FIGC chief Carraro quits
The Federation chief has come under increasing pressure to stand down as a result of the telephone interception allegations which has brought into question the credibility of the Italian game. Although Carraro pledged that the “sporting justice system would act quickly and with vigour” with regard to the issue, he has this evening thrown in the towel. “The Federation’s commitment in the coming days and months are so many and large that it will need a management that is fully able to fulfill its functions and concentrate on itself,” he stated.
The FIGC official made the decision to quit after holding talks with Gianni Petrucci and Raffaele Pagnozzi, two leading figures of CONI – Italy’s Olympic Committee.
Carraro’s decision to step down, which he was set to do later this year anyway, has seen Vice-President Giancarlo Abete automatically promoted to the top job.
This latest development hasn’t exactly shocked the Italian public, neither has it come as a surprise to League President Adriano Galliani. “Franco Carraro’s resignation is a courageous act and doesn’t come as a surprise to people who know him, like I know him,” he stated this evening. “Italian football has the need to continue with a President like him, capable, intelligent. For this motive it is my personal hope that he reconsiders his decision.”
The Federation are about to start their enquiry into a number of telephone calls which were intercepted by Turin magistrates between some prominent figures of authority in the Italian game, but not directly involving Carraro. He’s decided to walk given the FIGC’s sluggish reaction to the outrage, seeing as they sat on the relevant documents for two months before they were leaked to the national Press.

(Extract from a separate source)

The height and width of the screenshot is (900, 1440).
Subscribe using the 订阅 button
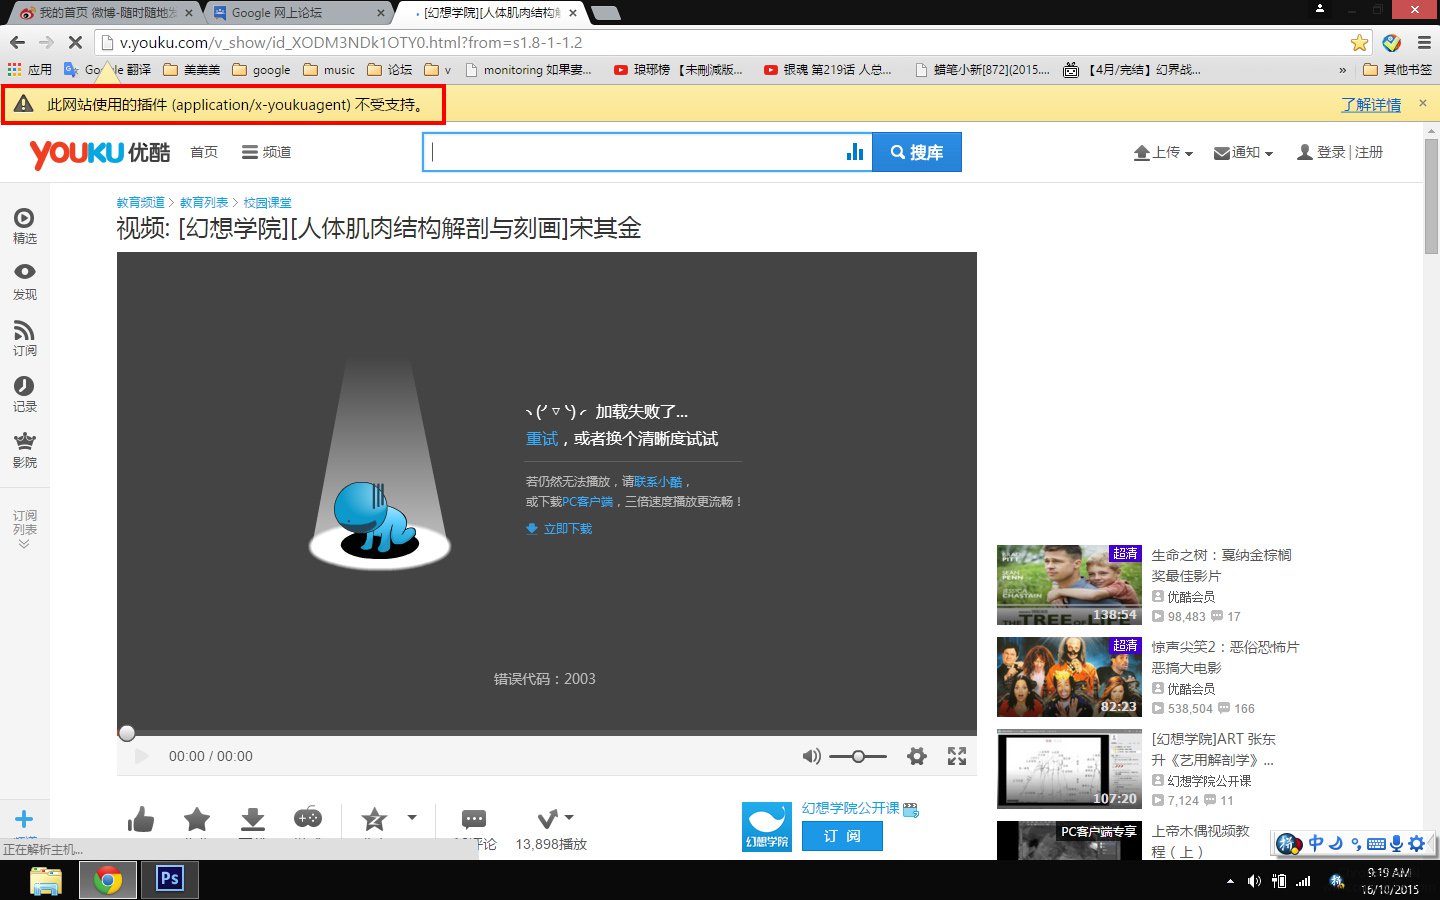tap(841, 837)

The scandal has somewhat overshadowed the conclusion to the Serie A season and there are calls for calcio to make a fresh start. “I want a radical system change,” stated Players’ Association President Sergio Campana. “We have the right to request that justice is done speedily and the appropriate sanctions are in proportion with the acts committed. The Federation has the necessity to give football credibility again.”